The money market tranche rated P-1’/ F1+’ by Fitch Ratings yields 0.35%. At the triple-A level, Nissan pays 22 basis points over Eurodollar synthetic swaps forward for the one-year, A-2 tranche, 23 basis points over interpolated swaps for the 2.20-year, class A-3 notes and 30 basis points over interpolated swaps for the 3.61-year, class A-4 notes.
Chrysler Capital also priced a $732 million securitization of near-prime auto loan receivables. The deal, called CCART 2015-A, pools loans made to borrowers that have FICOs with a weighted average score of 705.
The issuer pays 38 basis points over the Eurodollar synthetic swaps curve on the one-year, triple-A rated class A-2 notes, 43 basis points over the Eurodollar synthetic swaps curve one the two-year, class A-3 notes and 49 basis points over interpolated swaps on the three-year, class A-4 notes.
On the junior tranches, Chrysler pays 90 basis points over interpolated swaps for the 3.4-year, double-A rated, class B notes, 125 basis points over interpolated swaps on the 3.73-year, single-A rated, class C notes and 185 basis points over interpolated swaps on the 4-year, triple-B rated, class D notes. Standard & Poor’s and Moody’s Investor Services assigned rating to the entire capital structure.
Deutsche Bank and JP Morgan are the lead managers.
Finally, AmeriCredit priced $1.17 billion of subprime auto loan securities via the AmeriCredit Automobile Receivables Trust 2015-2. Borrowers with a weighted average FICO of 573 back the deal.
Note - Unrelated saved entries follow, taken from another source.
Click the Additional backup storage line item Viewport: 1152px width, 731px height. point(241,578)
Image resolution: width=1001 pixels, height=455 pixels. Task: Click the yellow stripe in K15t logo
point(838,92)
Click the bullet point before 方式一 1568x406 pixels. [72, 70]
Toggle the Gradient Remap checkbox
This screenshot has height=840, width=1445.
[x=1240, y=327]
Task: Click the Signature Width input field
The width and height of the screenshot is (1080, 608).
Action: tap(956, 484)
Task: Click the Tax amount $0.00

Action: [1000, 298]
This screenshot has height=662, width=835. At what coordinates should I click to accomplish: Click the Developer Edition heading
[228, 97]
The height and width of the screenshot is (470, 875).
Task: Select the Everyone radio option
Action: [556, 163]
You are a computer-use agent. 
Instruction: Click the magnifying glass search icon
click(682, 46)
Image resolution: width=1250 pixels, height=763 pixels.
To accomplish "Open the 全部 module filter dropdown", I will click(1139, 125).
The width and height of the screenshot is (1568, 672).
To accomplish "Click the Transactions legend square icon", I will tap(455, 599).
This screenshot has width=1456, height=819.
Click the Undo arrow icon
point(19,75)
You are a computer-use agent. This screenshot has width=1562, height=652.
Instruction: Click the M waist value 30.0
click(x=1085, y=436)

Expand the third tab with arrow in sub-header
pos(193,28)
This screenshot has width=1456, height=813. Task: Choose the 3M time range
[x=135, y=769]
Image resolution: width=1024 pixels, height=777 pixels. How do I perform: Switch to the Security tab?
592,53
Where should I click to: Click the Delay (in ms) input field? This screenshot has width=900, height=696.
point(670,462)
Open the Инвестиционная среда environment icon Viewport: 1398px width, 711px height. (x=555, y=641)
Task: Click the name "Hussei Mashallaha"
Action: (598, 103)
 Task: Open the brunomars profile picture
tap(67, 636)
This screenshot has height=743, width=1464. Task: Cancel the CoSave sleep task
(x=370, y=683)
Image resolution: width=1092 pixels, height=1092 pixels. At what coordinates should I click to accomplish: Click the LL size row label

S&P and Moody’s have assigned preliminary AAA’/ Aaa’ ratings to the class A notes on offer, which benefit from credit enhancement of 34.7%. The issuer will pay 40 basis points over Eurodollar synthetic forward on the one-year, class A-2A notes and 40 basis points over Libor on the one-year class A-2B notes. The 2-17-year, class A3 notes priced at 45 basis points over interpolated swaps.
Further down the capital stack, the issuer will pay 75 basis points over interpolated swaps on the three-year, AA+’/ Aa1’, class B notes, 120 basis points over interpolated swaps curve on the 3.58-year, A+’/ A1’, class C notes and 170 basis points over interpolated swaps on the four-year, BBB’/ Baa2’, class D notes.
The GM Financial subsidiary has been a consistent sponsor of subprime automobile loan securitizations since 1994. The latest transaction is the issuer’s second senior-subordinate retail issuance of the year.
The loans have a weighted average original term of six years with four months seasoning. The percentage of longer-term loans (61-72 months) increased to approximately 91.04% from 89.90% in AMCAR 2015-1, issued in January. None of the loans have an original term greater than 72 months.
BNP Paribas, Citigroup, Credit Suisse and Deutsche Bank Securities are the lead managers.